And I read in the CSV file like this:

using (var reader = new StreamReader(_calendarDBPath))
using (var csv = new CsvReader(reader, CultureInfo.InvariantCulture))
{
    var records = csv.GetRecords<CLMExplorerHistory>();

    foreach (var record in records)
    {
        ...

At the moment the CSV record is read into this list of public properties. I wanted to know if it could directly read the fields into a more complex object?

Specifcally, the # Classes field has a value of 1, 2 or 3. And for each of these classes (not C# classes - think school) there is similar data.
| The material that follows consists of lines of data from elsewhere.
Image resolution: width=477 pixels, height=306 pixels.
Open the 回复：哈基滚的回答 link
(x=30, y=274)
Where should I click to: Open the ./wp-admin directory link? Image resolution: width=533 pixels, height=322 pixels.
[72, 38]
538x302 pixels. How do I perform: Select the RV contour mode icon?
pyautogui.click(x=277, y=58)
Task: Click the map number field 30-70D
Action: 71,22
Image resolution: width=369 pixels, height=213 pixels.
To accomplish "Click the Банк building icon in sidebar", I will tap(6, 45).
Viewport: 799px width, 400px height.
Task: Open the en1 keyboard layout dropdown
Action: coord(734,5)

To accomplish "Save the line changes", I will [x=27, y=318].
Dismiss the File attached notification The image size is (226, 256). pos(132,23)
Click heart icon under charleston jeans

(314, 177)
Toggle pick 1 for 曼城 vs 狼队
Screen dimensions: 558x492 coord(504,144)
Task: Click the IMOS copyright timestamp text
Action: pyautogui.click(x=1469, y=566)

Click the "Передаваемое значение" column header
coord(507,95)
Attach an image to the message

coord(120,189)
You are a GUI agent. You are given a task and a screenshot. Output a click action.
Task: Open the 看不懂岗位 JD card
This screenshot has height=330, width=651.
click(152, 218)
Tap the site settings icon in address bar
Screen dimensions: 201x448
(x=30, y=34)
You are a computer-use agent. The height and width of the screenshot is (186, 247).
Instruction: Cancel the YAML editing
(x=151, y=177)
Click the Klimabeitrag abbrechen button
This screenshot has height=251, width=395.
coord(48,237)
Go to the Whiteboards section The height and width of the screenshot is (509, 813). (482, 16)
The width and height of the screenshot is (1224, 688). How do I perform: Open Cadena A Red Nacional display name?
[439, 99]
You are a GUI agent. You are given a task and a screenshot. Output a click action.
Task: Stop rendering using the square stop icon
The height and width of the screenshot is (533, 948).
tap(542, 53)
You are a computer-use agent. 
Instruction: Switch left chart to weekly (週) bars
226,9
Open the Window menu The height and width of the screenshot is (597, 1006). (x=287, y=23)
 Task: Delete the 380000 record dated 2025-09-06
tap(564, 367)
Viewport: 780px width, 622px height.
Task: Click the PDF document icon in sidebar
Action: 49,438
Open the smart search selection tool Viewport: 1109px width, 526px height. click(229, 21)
There are 4 items per class and the description / study is the same in each class. So these CSV fields are common:

[Name("Apply1_Description")]
[Name("Apply2_Description")]
[Name("Apply3_Description")]
[Name("Apply4_Description")]

[Name("BibleReading_Study_A")]
[Name("Apply1_Study_A")]
[Name("Apply2_Study_A")]
[Name("Apply3_Study_A")]
[Name("Apply4_Study_A")]

But the rest are specific to the 3 Classes (schools):

  • These fields belong to Class 1:
[Name("BibleReading_A")]
[Name("Apply1_A")]
[Name("Apply1_Asst_A")]
[Name("Apply2_A")]
[Name("Apply2_Asst_A")]
[Name("Apply3_A")]
[Name("Apply3_Asst_A")]
[Name("Apply4_A")]
[Name("Apply4_Asst_A")]
  • These fields belong to Class 2:
[Name("BibleReading_B")]
[Name("Apply1_B")]
[Name("Apply1_Asst_B")]
[Name("Apply2_B")]
[Name("Apply2_Asst_B")]
[Name("Apply3_B")]
[Name("Apply3_Asst_B")]
[Name("Apply4_B")]
[Name("Apply4_Asst_B")]
  • These fields belong to Class 3:
[Name("BibleReading_C")]
[Name("Apply1_C")]
[Name("Apply1_Asst_C")]
[Name("Apply2_C")]
[Name("Apply2_Asst_C")]
[Name("Apply3_C")]
[Name("Apply3_Asst_C")]
[Name("Apply4_C")]
[Name("Apply4_Asst_C")]

The 3 Classes ca be represented by 3 "StudentClass" objects in a Lists. Something like

StudentClasses
    NumClasses
    Item1Desc
    Item2Desc
    Item3Desc
    Item4Desc
    BibleReadingStudy
    Item1Study
    Item2Study
    Item3Study
    Item4Study
    List<StudentClass>
           BibleReading
           Item1Student
           Item1Assistant
           Item2Student
           Item2Assistant
           Item3Student
           Item3Assistant
           Item4Student
           Item4Assistant

The above is built from:

StudentClasses
    NumClasses:        # Classes
    Item1Desc:         Apply1_Description
    Item2Desc:         Apply2_Description
    Item3Desc:         Apply3_Description
    Item4Desc:         Apply4_Description
    BibleReadingStudy: BibleReading_Study_A
    Item1Study:        Apply1_Study_A
    Item2Study:        Apply2_Study_A
    Item3Study:        Apply3_Study_A
    Item4Study:        Apply4_Study_A
    List<StudentClass>
           BibleReading    BibleReading_A|B|C
           Item1Student    Apply1_A|B|C
           Item1Assistant  Apply1_Asst_A|B|C
           Item2Student    Apply2_A|B|C
           Item2Assistant  Apply2_Asst_A|B|C
           Item3Student    Apply3_A|B|C
           Item3Assistant  Apply3_Asst_A|B|C
           Item4Student    Apply4_A|B|C
           Item5Assistant  Apply4_Asst_A|B|C

Now you know the mapping between fields to the proposed object. Obviously I can create that C# class myself and I can manually transfer the fields into such a structure. But does CvsReader have the ability to directly read into a class like this? Rather than one big list of properties?


Solution 1:

But does CvsReader have the ability to directly read into a class like this? Rather than one big list of properties?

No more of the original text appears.